I baked two desserts for the occasion: “Chocolate and Chestnut Buche de Noel” and “The Brioche Tart that made Julia Child Cry” (recipe below). Can you believe that name? I didn’t watch that specific episode, but apparently in one of the “Baking with Julia” episodes, she cried after having a bite of this tart. None of us cried at the dinner table, but it sure was delicious.
I will publish the recipe for Chocolate and Chestnut Buche de Noel at the beginning of next week. Here is a sneak preview:
On the right, Kaan and Sinan are playing with their Christmas gifts…
Careful eyes would instantly spot that there is something missing in these pictures… Did you? Yes, the turkey! By the time we dug into the bird and tore it into pieces, I realized that I didn’t take a photo. And then it was too late.
Here is the famous Brioche Tart. The original recipe calls for custard baked together with the brioche. I substituted the custard with chocolate ganache. You can find the original recipe in Dorie Greenspan’s award-winning book “Baking with Julia”. My version is at the end of this post.
I wish everyone a healthy, peaceful, happy and delicious new year!
THE BRIOCHE TART THAT MADE JULIA CHILD CRY
- 1/2 recipe Brioche dough (recipe here)*
- 1 egg
- 2 tbsp water
- 6 oz bittersweet chocolate, chopped
- 3/4 cup heavy cream
- 2 cups of berries
* Do not scale down the recipe. Instead, prepare it as is, and if you plan to bake this tart only, freeze the other half. You can always thaw it in the refrigerator 1 day prior to baking.
- Preheat your oven to 400F.
- First, prepare the ganache so that it cools down and thickens until the Brioche is done. In a medium saucepan, bring heavy cream to a boil and pour over the chopped chocolate. Wait for a minute, then stir gently until the chocolate melts completely. Let cool under room temperature.
- Butter and flour a 9-inch cake pan (or a tart pan). Roll out your dough into a 12 inch circle. Press the cake pan on top and cut a 9-inch circle. Place that piece of dough on the bottom of the pan and roll the remaining dough into 10 small balls. Place them on top of the bigger piece, leaving half an inch between the balls.
- Cover the cake pan with plastic wrap and let rise under room temperature for 2-3 hours.
- In a small bowl, whisk the egg together with water. Brush the top parts with the egg wash (and be careful not to deflate).

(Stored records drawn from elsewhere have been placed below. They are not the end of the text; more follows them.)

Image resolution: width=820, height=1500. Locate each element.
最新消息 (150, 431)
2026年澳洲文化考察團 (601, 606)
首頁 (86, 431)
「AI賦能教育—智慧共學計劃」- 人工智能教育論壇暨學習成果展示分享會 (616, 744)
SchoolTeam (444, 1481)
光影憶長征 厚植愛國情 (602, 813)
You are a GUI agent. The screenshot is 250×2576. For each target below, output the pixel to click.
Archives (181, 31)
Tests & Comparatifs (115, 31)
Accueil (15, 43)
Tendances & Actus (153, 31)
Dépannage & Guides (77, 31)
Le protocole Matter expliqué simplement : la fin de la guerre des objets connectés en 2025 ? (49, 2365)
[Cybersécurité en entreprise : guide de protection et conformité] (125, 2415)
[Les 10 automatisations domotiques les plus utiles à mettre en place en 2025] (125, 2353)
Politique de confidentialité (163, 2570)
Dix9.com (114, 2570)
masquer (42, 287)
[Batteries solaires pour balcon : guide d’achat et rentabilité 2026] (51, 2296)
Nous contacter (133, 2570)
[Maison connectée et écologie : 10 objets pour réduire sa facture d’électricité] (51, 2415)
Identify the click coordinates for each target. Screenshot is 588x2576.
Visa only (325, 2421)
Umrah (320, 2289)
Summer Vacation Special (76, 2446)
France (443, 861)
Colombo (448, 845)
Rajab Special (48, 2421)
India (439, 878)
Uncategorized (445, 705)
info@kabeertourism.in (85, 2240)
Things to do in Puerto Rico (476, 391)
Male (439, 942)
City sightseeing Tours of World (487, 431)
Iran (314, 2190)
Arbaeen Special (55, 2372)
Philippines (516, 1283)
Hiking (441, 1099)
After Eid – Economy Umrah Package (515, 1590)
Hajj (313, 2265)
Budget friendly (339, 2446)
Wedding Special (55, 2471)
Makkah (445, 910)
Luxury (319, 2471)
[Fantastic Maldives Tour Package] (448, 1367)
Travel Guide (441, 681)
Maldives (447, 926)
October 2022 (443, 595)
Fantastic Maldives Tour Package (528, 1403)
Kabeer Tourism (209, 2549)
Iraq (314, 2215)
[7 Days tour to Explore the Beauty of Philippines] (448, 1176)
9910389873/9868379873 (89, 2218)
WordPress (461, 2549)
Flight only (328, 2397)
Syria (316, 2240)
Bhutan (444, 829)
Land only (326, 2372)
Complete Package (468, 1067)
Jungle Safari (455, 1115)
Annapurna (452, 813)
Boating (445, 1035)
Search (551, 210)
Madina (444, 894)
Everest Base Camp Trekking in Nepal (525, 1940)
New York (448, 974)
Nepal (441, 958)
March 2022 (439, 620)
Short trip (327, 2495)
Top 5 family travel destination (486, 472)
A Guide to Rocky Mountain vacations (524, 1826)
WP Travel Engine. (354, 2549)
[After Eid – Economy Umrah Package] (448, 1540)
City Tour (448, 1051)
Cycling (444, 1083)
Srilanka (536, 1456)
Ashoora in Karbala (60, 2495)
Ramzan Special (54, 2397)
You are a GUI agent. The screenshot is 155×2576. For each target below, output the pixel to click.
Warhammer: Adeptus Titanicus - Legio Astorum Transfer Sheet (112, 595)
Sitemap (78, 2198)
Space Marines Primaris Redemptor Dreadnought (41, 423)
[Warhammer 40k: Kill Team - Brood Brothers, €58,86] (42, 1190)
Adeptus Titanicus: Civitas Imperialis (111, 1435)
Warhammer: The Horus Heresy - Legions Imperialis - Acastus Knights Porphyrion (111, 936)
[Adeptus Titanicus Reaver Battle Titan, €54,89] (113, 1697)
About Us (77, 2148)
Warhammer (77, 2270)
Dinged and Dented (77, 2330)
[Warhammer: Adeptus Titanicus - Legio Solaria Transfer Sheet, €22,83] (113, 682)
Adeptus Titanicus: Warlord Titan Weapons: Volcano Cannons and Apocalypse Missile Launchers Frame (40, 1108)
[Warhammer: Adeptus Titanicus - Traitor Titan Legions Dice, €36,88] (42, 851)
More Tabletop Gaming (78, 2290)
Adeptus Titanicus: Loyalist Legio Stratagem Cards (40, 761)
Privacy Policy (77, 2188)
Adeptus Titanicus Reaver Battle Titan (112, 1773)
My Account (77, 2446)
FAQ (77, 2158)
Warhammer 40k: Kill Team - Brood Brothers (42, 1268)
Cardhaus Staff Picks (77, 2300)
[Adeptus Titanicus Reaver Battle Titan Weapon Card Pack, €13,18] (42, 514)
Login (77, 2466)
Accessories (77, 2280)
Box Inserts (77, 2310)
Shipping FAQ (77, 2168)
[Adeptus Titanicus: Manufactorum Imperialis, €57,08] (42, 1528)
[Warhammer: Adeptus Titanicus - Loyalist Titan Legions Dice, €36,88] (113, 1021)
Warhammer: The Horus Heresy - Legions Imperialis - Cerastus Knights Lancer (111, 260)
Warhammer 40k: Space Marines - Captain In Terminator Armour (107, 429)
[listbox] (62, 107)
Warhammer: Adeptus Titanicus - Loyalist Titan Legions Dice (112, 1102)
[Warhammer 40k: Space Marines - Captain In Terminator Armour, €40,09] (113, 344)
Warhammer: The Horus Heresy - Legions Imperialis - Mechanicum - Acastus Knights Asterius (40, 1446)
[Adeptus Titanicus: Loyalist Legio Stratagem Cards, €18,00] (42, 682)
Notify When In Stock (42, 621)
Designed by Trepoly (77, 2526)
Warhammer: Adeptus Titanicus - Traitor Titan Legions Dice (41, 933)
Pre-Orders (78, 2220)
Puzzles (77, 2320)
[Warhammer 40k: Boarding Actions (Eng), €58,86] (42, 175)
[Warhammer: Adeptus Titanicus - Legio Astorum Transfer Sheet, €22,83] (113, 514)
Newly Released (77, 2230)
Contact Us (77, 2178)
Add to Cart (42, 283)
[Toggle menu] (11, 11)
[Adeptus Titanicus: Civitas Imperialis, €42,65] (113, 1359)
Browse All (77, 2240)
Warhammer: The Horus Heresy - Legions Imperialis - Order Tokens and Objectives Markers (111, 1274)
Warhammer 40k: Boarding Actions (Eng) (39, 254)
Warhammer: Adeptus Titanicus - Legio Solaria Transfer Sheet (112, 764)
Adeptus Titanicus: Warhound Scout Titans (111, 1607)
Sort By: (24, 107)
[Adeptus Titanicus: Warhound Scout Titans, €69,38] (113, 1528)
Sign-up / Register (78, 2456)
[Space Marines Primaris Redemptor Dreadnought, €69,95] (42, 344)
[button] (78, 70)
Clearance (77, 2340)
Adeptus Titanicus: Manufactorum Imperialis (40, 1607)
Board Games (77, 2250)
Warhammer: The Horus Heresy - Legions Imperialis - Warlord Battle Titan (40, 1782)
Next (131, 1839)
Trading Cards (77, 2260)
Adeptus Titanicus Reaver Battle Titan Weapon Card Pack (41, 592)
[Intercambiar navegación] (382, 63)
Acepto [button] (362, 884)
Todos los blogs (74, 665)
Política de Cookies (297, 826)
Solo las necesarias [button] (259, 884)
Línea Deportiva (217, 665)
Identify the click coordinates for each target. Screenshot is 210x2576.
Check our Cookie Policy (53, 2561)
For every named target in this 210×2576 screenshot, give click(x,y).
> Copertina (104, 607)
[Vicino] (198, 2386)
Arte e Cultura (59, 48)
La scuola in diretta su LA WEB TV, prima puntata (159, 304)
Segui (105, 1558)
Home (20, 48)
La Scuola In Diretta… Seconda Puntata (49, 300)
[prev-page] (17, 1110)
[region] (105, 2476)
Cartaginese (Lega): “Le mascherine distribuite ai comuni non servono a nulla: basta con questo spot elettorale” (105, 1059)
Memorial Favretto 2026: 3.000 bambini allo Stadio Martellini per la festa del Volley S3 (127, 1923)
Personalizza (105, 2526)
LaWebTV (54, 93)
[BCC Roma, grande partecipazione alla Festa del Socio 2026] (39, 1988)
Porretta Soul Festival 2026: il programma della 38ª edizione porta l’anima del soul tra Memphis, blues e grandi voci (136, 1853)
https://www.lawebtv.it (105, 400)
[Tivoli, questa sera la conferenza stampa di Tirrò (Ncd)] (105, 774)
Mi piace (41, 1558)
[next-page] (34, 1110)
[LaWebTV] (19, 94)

- Bake until golden brown, about 25 minutes.
- When cooled, remove the Brioche from the pan and transfer to your serving plate. If you’re using a cake stand, it helps to brush the center of the stand with some ganache to secure the tart.
- At this point, the ganache should be thick enough to pour in the center of the Brioche tart. If not, transfer it into the refrigerator until it reaches desired thickness.
- Place your berries on top of the ganache and serve.